这边的动静已然惊动了那位小霍将军,他脸色突得阴沉下来,掉转马头,奔过来便是狠狠一鞭。
一道风声从青枝耳边呼啸而过,身侧那人痛呼出声,以手掩面,弯了身子。
青枝松了钳制便逃开在一边,只见那人脸上的鲜血止不住地滴落在沙地里,不多时便红了一片。
“周立!我说过,舅舅军中如何,我虽位卑不可非议,但若是让我遇上一次,我自是按玄羽卫军规处置。”马鞭上鲜血淋漓,他煞着脸说完后,转向青枝,皱眉打量她,脸上带了点不易察觉的苦恼。
青枝此刻不知该庆幸还是后怕,全身神经紧绷,几乎是立刻注意到了他的神色变化,急急开口,“将军,民女青枝,愿为将军做牛做马,以报答将军救命之恩。”
“唔——”他略一颔首,“跟上。”
“你会些什幺?”甫入营帐,男人大口饮下一壶水,用手擦拭几下,盯了青枝一眼。
“我——我会缝补衣裳!我还会做吃的,嗯,还会包扎伤口……”青枝一进来便打量了帐中陈设,显而易见,此处的主人于生活上很是漫不经心,过得十分粗糙。
“那倒是不错,你留在这里将我那些衣裳缝补浆洗了。”男人随意指了指一堆衣服,瞥见她不安地抠着手指,上下打量几眼,突然转头朝外喊道,“打盆水来!”
“将军!”青枝愕然地瞪大眼。
男人对上这一双琉璃似的眼睛,竟忽略了她一身脏污,失神了一瞬,轻咳一声,“你别想多,既然要碰我的衣服,起码人得干净。”
“是。”青枝垂下视线,就着那盆水,将手洗净,小心翼翼地将脸上的血污洗去,又拢了拢头发,一个容色平平,肤色暗黄的女人便出现在男人面前。
男人略看几眼,便欲出去,临出帐前低头道,“你今日暂时别出这营帐。”
青枝只离他一步之遥,几乎能感受到他说话时呼出的热气,点点头微微退了一步,视线一直盯着地面上那人的一双云靴。

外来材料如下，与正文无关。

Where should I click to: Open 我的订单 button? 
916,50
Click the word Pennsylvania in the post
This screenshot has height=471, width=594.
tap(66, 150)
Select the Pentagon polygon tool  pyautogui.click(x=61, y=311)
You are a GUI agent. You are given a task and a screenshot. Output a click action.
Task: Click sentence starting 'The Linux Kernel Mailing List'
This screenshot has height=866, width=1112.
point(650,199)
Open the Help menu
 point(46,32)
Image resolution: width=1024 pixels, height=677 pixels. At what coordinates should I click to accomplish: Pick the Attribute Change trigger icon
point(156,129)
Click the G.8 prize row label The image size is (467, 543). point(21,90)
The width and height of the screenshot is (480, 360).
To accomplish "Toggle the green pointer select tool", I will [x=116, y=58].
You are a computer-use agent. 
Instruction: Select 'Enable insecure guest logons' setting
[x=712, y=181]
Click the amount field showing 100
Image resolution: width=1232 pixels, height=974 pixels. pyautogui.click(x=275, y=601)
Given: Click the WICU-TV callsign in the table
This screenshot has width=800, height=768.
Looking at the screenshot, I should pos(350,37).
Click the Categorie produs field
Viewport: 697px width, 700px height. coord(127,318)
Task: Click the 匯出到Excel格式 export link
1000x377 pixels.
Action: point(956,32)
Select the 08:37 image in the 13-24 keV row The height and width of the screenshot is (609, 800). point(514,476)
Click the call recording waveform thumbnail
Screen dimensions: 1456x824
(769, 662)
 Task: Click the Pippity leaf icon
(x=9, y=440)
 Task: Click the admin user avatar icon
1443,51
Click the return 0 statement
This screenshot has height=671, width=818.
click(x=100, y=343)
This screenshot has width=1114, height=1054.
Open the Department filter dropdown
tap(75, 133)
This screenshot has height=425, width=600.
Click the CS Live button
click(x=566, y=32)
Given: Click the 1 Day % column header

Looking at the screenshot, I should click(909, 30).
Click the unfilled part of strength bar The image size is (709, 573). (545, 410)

他的脚真大,脑子里刚冒出这幺个念头,那双脚便大步迈出营帐,只剩满室空寂,远处操练的呼喝声遥遥传来,青枝此时方身子一软,先前紧绷的神经一下子松懈下来,她寻了个小杌子,长呼一口气坐下。
起码,她这一步是赌对了。
“景熙,你今日……”主帐中坐在上位的一名中年男子皱眉看向落座在左侧的银甲男子,神色颇不赞同。
“大帅,我帐中倒是缺一个贴身伺候的人,那些个亲兵小厮伺候起人来倒比我还糙,想来舅舅自然体谅外甥,”霍景熙站起身挑眉一笑,端起酒杯,“不过先前我对周郎将所为确有莽撞之处,还望舅舅大人不记小人过。”
他这一番话娓娓道来,全然不见之前劈头盖脸给人鞭子的戾气,郎朗自若地立在那儿,不愧是上京城里人人得赞一声“好儿郎!”的霍家子弟。
卫宗武哈哈一笑,有些玩味地盯了他一会儿,终是大手一挥,“取美酒来,今日麻城大捷,本帅与诸位不醉不归!哈哈!”
青枝放下手中的针线,揉了揉脖子,眯了会儿眼,望着跳动的烛火出神。
已过了三更天,那位小霍将军还未回来,她心中隐隐有些不安,强自压下那些念头,拾起针线继续缝补最后一件衣裳,缝着缝着又出了神,一个没注意便戳了手,刹那间殷红的血珠便滚下,滴落在雪白的中衣上,于衣领间晕染开。
青枝急忙忙想要出帐打水清洗,却在撩开帐帘的一瞬间忽然回想起那人临走前的叮嘱,望着外面黑魆魆的一片,她慢慢放下帐帘走回原处。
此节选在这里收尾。